[TASK GOAL]: Copy each line of the records below that mentions the word "computer".

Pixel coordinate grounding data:
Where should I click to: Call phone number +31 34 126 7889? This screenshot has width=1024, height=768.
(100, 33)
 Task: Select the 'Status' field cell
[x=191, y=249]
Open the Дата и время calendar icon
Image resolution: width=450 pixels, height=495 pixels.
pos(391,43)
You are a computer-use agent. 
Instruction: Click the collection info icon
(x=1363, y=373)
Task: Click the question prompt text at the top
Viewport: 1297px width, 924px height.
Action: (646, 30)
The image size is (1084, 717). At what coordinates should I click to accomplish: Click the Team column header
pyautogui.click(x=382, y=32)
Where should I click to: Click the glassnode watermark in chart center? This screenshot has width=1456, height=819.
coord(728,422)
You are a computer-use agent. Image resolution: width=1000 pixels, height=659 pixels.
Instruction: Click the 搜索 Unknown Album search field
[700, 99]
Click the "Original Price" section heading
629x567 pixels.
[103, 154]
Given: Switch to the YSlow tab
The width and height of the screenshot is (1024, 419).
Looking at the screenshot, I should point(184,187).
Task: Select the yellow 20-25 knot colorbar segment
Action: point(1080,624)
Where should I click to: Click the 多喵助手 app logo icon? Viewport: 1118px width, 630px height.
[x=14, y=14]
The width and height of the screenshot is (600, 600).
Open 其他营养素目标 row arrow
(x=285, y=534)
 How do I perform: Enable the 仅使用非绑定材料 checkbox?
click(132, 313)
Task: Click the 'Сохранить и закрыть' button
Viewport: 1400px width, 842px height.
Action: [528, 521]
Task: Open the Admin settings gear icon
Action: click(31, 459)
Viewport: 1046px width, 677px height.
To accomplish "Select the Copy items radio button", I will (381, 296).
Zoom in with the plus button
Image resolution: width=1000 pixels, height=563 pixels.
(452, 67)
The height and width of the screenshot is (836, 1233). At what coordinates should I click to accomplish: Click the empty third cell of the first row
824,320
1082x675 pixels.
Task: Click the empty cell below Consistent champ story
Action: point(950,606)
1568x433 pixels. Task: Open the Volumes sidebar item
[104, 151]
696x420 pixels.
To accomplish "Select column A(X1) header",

[RESULT BELOW]:
You are a computer-use agent. 
You are a computer-use agent. Image resolution: width=1000 pixels, height=659 pixels.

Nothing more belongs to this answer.